Joseph James Potocnak, SCI (born May 13, 1933) is an American-born South African Roman Catholic prelate who served as bishop of the Diocese of De Aar in South Africa from 1992 until his retirement in 2009. A member of the Priests of the Sacred Heart (Dehonians), he worked as a missionary in South Africa before being appointed bishop.

==Early life and education==
Potocnak was born on May 13, 1933, in Berwick, Pennsylvania. Before entering religious life, he served for four years in the United States Air Force during the 1950s, including an 18-month posting on Kumejima Island in the East China Sea. Following his military service, he attended the University of Nevada before joining the Priests of the Sacred Heart.

He was ordained to the priesthood on September 21, 1966, as a member of the Priests of the Sacred Heart.

==Episcopal ministry==
On January 23, 1992, Pope John Paul II appointed Potocnak bishop of De Aar. He received episcopal consecration on May 1, 1992, from Archbishop Lawrence Patrick Henry, with Bishops Everardus Antonius M. Baaij and Joseph Anthony De Palma serving as co-consecrators.

Potocnak served as bishop of De Aar until July 17, 2009, when Pope Benedict XVI accepted his resignation upon reaching the customary retirement age. He was succeeded by Adam Leszek Musiałek.

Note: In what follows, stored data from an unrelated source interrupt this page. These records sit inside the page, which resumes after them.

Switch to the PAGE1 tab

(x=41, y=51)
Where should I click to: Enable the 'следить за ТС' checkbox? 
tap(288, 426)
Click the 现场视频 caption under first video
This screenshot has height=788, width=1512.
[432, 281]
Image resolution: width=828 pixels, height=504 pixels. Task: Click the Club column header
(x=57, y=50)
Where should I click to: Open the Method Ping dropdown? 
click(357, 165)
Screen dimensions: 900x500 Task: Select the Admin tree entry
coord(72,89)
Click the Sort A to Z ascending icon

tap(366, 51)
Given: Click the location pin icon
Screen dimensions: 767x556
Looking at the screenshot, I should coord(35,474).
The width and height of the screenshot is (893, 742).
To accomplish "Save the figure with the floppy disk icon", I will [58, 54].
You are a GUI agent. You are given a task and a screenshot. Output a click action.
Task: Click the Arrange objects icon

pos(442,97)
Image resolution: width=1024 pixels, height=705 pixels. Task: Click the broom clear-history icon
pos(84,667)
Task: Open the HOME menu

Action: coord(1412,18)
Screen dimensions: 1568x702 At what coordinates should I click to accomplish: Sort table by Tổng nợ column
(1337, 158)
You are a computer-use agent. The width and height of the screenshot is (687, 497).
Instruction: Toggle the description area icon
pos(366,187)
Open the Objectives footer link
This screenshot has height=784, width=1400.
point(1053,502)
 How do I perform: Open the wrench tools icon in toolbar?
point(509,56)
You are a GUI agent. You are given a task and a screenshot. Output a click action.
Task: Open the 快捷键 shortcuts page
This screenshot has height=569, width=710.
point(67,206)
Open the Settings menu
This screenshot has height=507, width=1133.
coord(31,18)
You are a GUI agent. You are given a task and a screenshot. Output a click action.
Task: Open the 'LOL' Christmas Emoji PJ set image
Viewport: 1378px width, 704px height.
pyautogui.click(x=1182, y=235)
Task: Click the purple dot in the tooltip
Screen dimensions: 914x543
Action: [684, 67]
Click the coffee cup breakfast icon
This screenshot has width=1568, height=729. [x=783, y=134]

After his retirement, Potocnak returned to the United States, residing in Florida with the Priests of the Sacred Heart. He has continued to share reflections on his missionary vocation and episcopal ministry through interviews and public presentations.

==Recognition==
In 2011, Potocnak celebrated the 50th anniversary of his religious profession as one of the jubilarians honored by the U.S. Province of the Priests of the Sacred Heart.